There is a cutting edge to these scriptural readings this weekend. Certainly, the words that St Mark records as coming from the mouth of Christ are not gentle ones. The choices that Christ lays out for his followers in this Gospel are very black and white. Anyone who is not with me is against me. If anyone interferes with someone else’s efforts to follow Christ, by scandal or bad example, it would be better for that person to be tossed into the ocean with a millstone around the neck.
Those who hold back, or hedge in their own choice of Christ’s values, had better do some drastic rearranging of their lives if they hope to be saved. In imagery that is almost gruesome, Christ tells his followers, if it is your hand or your foot or your eye that leads you astray, cut if off, pluck it out.
So where does that leave us? Well, the point must certainly be made that by no means was Christ literally calling for the cutting off of hands and feet and eyes.
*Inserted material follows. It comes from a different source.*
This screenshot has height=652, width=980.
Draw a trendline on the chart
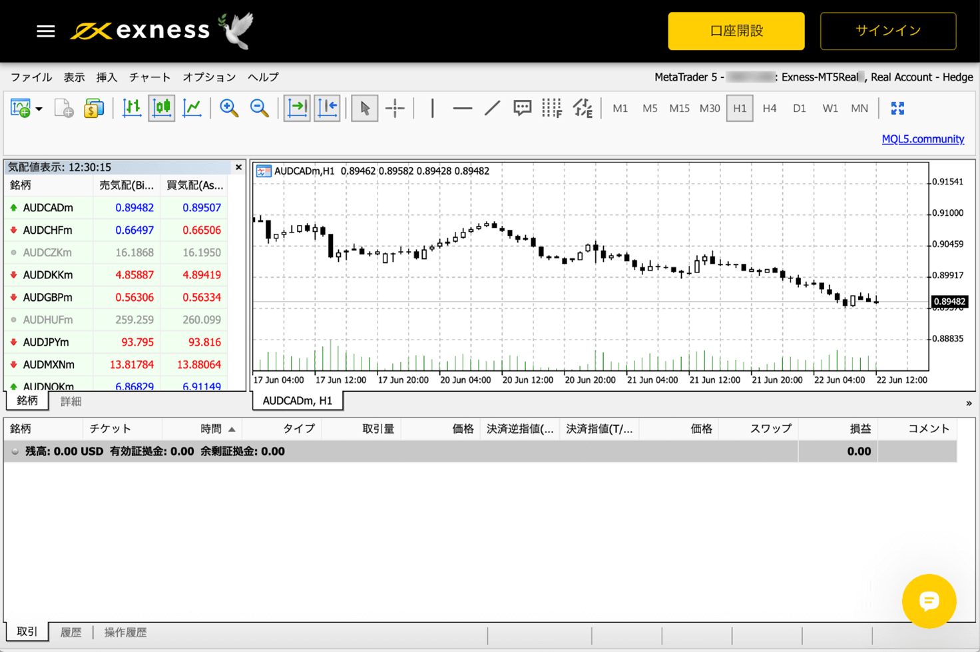pyautogui.click(x=491, y=108)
But he was certainly insisting that nothing is worth sacrificing salvation, and those foolish enough to throw away their hope of salvation in favour of anything else deserve just what they get.
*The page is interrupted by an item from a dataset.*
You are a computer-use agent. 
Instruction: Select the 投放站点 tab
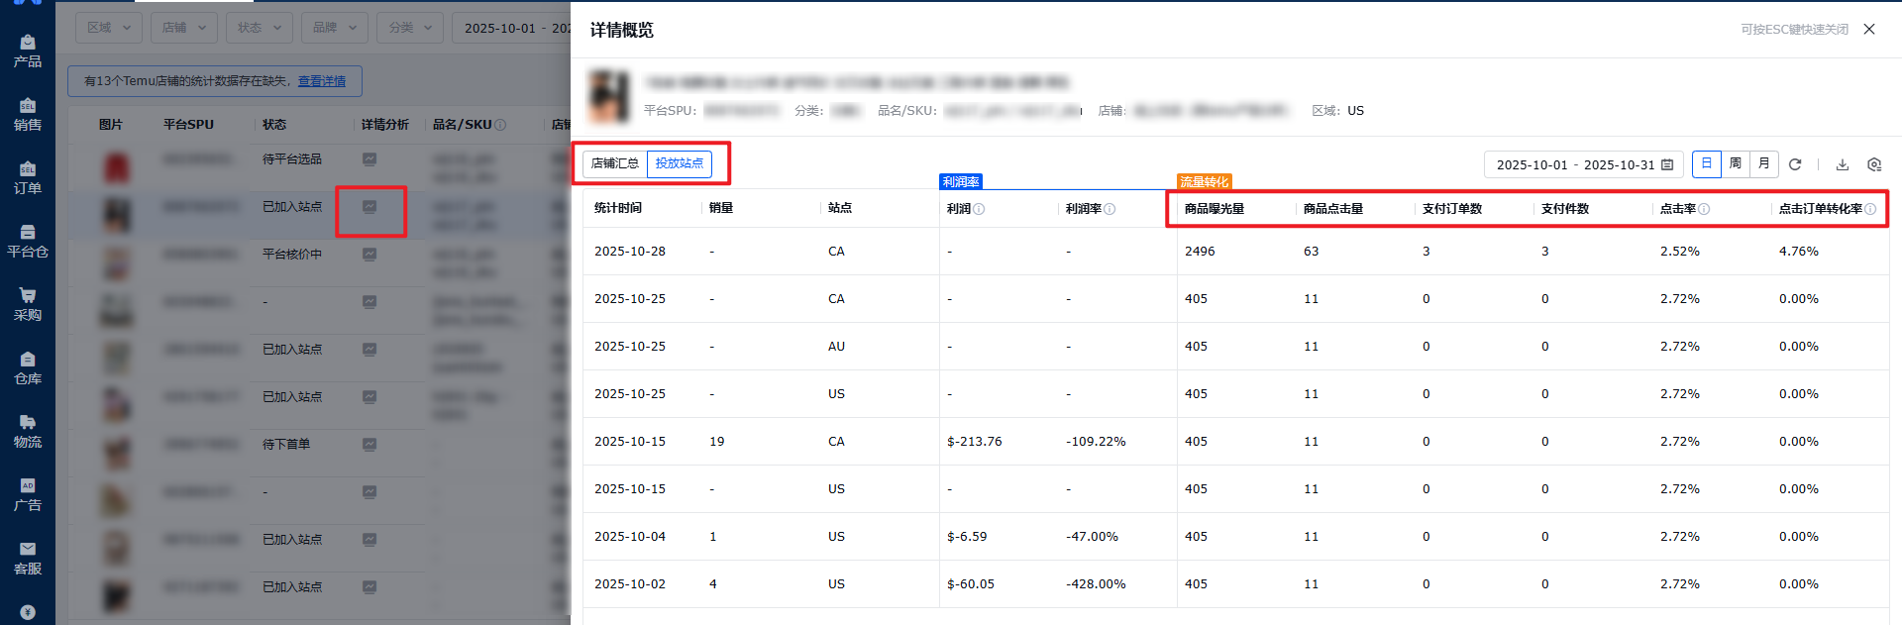[x=680, y=163]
There are so many tempting attachments in our lives that can seem to be so good, so satisfying, so important. Any number of times each of us must choose between these kinds of satisfaction and Christ. And let’s be honest, it is not always so easy.
For example, in this situation, I can make a pile of money, or I can be Christian and miss out on all that. In that situation I can be popular, fit in with the crowd, or I can be Christian, and perhaps really be left out, maybe even pushed out, laughed out.
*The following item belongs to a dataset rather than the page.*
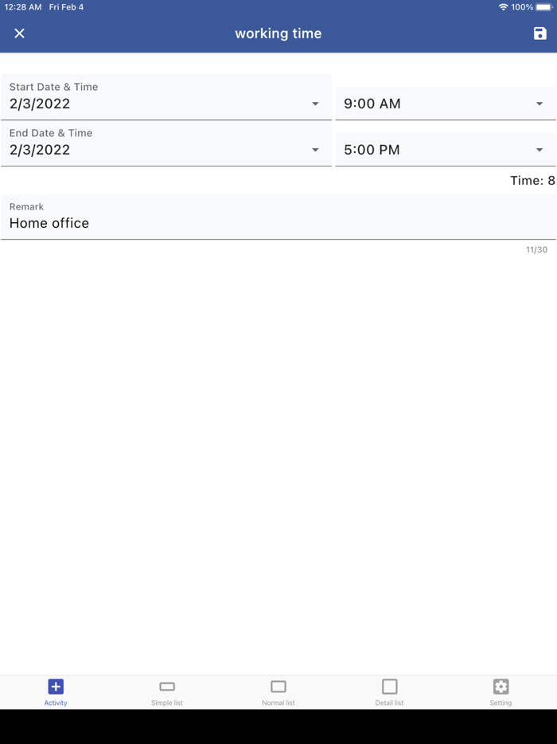Tap the Wi-Fi status icon
557x744 pixels.
click(x=503, y=7)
In another situation, I can get revenge on someone I really dislike, someone who has genuinely offended me, or I can be Christian, and perhaps even see that person get the better of me again. And on and on.
I think it is that simplicity of choice that so often is our problem. Surely God doesn’t really expect me to pass up the chance of a pile of cash, when it would be such a satisfying thing to have. Surely God doesn’t expect me to pass up the chance to be accepted, supported, fit in.
Surely God doesn’t expect me to pass up the especially delicious satisfaction of getting even with someone who has really hurt me, and more than likely will do so again given half a chance. Well, the answer to all of those is, “Yes”, God does. That is exactly what God expects. God expects us to realise that such satisfactions, as St James puts it in the second reading, very quickly decay, and leave those who pursue them with nothing. If we are foolish enough not to realise that, then nothing is what we shall have.